(Dataset entries)
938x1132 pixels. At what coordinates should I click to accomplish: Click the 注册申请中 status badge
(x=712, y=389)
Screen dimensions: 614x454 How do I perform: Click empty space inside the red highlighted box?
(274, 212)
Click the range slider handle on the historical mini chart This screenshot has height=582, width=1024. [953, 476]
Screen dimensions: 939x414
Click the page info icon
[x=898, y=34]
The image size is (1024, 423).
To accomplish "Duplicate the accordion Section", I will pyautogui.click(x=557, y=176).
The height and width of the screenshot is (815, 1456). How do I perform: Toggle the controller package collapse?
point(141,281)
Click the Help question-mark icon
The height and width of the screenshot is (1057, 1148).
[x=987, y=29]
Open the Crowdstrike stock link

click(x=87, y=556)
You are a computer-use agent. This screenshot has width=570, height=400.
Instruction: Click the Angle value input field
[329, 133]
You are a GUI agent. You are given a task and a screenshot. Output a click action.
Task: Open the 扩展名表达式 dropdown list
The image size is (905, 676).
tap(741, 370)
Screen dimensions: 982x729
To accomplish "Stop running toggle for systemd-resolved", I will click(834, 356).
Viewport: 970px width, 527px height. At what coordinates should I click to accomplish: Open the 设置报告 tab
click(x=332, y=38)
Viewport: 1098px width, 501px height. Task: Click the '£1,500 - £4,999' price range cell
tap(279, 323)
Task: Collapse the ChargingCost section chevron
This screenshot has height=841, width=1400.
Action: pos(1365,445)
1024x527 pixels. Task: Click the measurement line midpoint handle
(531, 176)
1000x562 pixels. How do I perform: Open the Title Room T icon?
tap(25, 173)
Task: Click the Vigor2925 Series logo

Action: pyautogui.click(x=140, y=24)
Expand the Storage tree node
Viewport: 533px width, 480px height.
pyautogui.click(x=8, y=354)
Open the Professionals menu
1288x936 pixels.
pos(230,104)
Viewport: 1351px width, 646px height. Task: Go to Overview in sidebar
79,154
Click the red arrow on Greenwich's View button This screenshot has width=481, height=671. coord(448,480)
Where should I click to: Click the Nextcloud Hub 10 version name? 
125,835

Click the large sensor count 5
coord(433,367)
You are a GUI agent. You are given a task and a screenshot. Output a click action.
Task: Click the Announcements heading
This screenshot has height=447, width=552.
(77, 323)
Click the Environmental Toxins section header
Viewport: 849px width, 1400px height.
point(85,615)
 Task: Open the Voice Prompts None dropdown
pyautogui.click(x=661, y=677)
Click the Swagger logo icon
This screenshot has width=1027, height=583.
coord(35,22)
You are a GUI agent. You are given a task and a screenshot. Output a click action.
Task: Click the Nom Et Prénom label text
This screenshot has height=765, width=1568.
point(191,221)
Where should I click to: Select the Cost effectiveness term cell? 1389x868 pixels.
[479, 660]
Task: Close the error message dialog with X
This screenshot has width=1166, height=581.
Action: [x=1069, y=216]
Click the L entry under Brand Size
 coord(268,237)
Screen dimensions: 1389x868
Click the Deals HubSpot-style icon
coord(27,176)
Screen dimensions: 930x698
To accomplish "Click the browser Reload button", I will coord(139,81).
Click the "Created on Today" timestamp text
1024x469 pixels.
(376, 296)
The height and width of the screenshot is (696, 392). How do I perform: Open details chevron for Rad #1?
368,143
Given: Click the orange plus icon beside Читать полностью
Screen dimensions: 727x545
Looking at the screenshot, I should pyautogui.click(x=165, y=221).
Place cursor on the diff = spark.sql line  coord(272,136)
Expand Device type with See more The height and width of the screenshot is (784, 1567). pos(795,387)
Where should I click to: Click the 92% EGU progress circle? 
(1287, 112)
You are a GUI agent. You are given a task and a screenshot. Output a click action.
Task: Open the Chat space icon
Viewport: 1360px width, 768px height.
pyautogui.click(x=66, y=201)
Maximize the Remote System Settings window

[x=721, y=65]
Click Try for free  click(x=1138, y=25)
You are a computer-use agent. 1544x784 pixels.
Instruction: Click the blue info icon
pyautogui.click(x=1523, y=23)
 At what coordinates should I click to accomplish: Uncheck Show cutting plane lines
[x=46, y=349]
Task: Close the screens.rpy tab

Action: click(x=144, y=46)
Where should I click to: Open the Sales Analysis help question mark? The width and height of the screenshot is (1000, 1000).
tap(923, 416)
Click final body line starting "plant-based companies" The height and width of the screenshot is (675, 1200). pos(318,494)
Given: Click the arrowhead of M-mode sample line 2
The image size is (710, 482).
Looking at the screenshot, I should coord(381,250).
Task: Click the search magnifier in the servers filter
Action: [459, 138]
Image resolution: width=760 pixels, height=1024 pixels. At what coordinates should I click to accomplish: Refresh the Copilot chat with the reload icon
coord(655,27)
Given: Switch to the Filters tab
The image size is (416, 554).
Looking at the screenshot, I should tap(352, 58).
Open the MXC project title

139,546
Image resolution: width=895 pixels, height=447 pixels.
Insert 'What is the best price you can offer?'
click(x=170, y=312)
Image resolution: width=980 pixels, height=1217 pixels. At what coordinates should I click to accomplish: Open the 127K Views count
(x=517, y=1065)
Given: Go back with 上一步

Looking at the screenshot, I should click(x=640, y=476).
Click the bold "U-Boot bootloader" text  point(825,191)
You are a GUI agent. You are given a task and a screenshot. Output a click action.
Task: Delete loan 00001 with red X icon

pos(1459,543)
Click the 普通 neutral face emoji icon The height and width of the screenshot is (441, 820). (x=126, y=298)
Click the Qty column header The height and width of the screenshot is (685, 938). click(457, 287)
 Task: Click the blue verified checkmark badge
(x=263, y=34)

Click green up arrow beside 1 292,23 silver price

[Exercise objective]:
Retype the records that precede this task, keeping them exactly the same.

[Response area]:
938x1132 pixels. At what coordinates should I click to accomplish: Click the 注册申请中 status badge
(x=712, y=389)
Screen dimensions: 614x454 How do I perform: Click empty space inside the red highlighted box?
(274, 212)
Click the range slider handle on the historical mini chart This screenshot has height=582, width=1024. [953, 476]
Screen dimensions: 939x414
Click the page info icon
[x=898, y=34]
The image size is (1024, 423).
To accomplish "Duplicate the accordion Section", I will pyautogui.click(x=557, y=176).
The height and width of the screenshot is (815, 1456). How do I perform: Toggle the controller package collapse?
point(141,281)
Click the Help question-mark icon
The height and width of the screenshot is (1057, 1148).
[x=987, y=29]
Open the Crowdstrike stock link

click(x=87, y=556)
You are a computer-use agent. This screenshot has width=570, height=400.
Instruction: Click the Angle value input field
[329, 133]
You are a GUI agent. You are given a task and a screenshot. Output a click action.
Task: Open the 扩展名表达式 dropdown list
The image size is (905, 676).
tap(741, 370)
Screen dimensions: 982x729
To accomplish "Stop running toggle for systemd-resolved", I will click(834, 356).
Viewport: 970px width, 527px height. At what coordinates should I click to accomplish: Open the 设置报告 tab
click(x=332, y=38)
Viewport: 1098px width, 501px height. Task: Click the '£1,500 - £4,999' price range cell
tap(279, 323)
Task: Collapse the ChargingCost section chevron
This screenshot has height=841, width=1400.
Action: pos(1365,445)
1024x527 pixels. Task: Click the measurement line midpoint handle
(531, 176)
1000x562 pixels. How do I perform: Open the Title Room T icon?
tap(25, 173)
Task: Click the Vigor2925 Series logo

Action: pyautogui.click(x=140, y=24)
Expand the Storage tree node
Viewport: 533px width, 480px height.
pyautogui.click(x=8, y=354)
Open the Professionals menu
1288x936 pixels.
pos(230,104)
Viewport: 1351px width, 646px height. Task: Go to Overview in sidebar
79,154
Click the red arrow on Greenwich's View button This screenshot has width=481, height=671. coord(448,480)
Where should I click to: Click the Nextcloud Hub 10 version name? 
125,835

Click the large sensor count 5
coord(433,367)
You are a GUI agent. You are given a task and a screenshot. Output a click action.
Task: Click the Announcements heading
This screenshot has height=447, width=552.
(77, 323)
Click the Environmental Toxins section header
Viewport: 849px width, 1400px height.
point(85,615)
 Task: Open the Voice Prompts None dropdown
pyautogui.click(x=661, y=677)
Click the Swagger logo icon
This screenshot has width=1027, height=583.
coord(35,22)
You are a GUI agent. You are given a task and a screenshot. Output a click action.
Task: Click the Nom Et Prénom label text
This screenshot has height=765, width=1568.
point(191,221)
Where should I click to: Select the Cost effectiveness term cell? 1389x868 pixels.
[479, 660]
Task: Close the error message dialog with X
This screenshot has width=1166, height=581.
Action: [x=1069, y=216]
Click the L entry under Brand Size
 coord(268,237)
Screen dimensions: 1389x868
Click the Deals HubSpot-style icon
coord(27,176)
Screen dimensions: 930x698
To accomplish "Click the browser Reload button", I will coord(139,81).
Click the "Created on Today" timestamp text
1024x469 pixels.
(376, 296)
The height and width of the screenshot is (696, 392). How do I perform: Open details chevron for Rad #1?
368,143
Given: Click the orange plus icon beside Читать полностью
Screen dimensions: 727x545
Looking at the screenshot, I should pyautogui.click(x=165, y=221).
Place cursor on the diff = spark.sql line  coord(272,136)
Expand Device type with See more The height and width of the screenshot is (784, 1567). pos(795,387)
Where should I click to: Click the 92% EGU progress circle? 
(1287, 112)
You are a GUI agent. You are given a task and a screenshot. Output a click action.
Task: Open the Chat space icon
Viewport: 1360px width, 768px height.
pyautogui.click(x=66, y=201)
Maximize the Remote System Settings window

[x=721, y=65]
Click Try for free  click(x=1138, y=25)
You are a computer-use agent. 1544x784 pixels.
Instruction: Click the blue info icon
pyautogui.click(x=1523, y=23)
 At what coordinates should I click to accomplish: Uncheck Show cutting plane lines
[x=46, y=349]
Task: Close the screens.rpy tab

Action: click(x=144, y=46)
Where should I click to: Open the Sales Analysis help question mark? The width and height of the screenshot is (1000, 1000).
tap(923, 416)
Click final body line starting "plant-based companies" The height and width of the screenshot is (675, 1200). pos(318,494)
Given: Click the arrowhead of M-mode sample line 2
The image size is (710, 482).
Looking at the screenshot, I should coord(381,250).
Task: Click the search magnifier in the servers filter
Action: [459, 138]
Image resolution: width=760 pixels, height=1024 pixels. At what coordinates should I click to accomplish: Refresh the Copilot chat with the reload icon
coord(655,27)
Given: Switch to the Filters tab
The image size is (416, 554).
Looking at the screenshot, I should tap(352, 58).
Open the MXC project title

139,546
Image resolution: width=895 pixels, height=447 pixels.
Insert 'What is the best price you can offer?'
click(x=170, y=312)
Image resolution: width=980 pixels, height=1217 pixels. At what coordinates should I click to accomplish: Open the 127K Views count
(x=517, y=1065)
Given: Go back with 上一步

Looking at the screenshot, I should click(x=640, y=476).
Click the bold "U-Boot bootloader" text  point(825,191)
You are a GUI agent. You are given a task and a screenshot. Output a click action.
Task: Delete loan 00001 with red X icon

pos(1459,543)
Click the 普通 neutral face emoji icon The height and width of the screenshot is (441, 820). (x=126, y=298)
Click the Qty column header The height and width of the screenshot is (685, 938). click(457, 287)
 Task: Click the blue verified checkmark badge
(x=263, y=34)

Click green up arrow beside 1 292,23 silver price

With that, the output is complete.